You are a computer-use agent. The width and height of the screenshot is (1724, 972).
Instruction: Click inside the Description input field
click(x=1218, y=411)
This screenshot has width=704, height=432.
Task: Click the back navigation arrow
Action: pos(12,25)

____________

**DIRECTIONS**: Update the listing by changing "input field" to "text box", leaving all other text unchanged.

**RESPONSE TO THIS TASK**:
You are a computer-use agent. The width and height of the screenshot is (1724, 972).
Instruction: Click inside the Description text box
click(x=1218, y=411)
This screenshot has width=704, height=432.
Task: Click the back navigation arrow
Action: pos(12,25)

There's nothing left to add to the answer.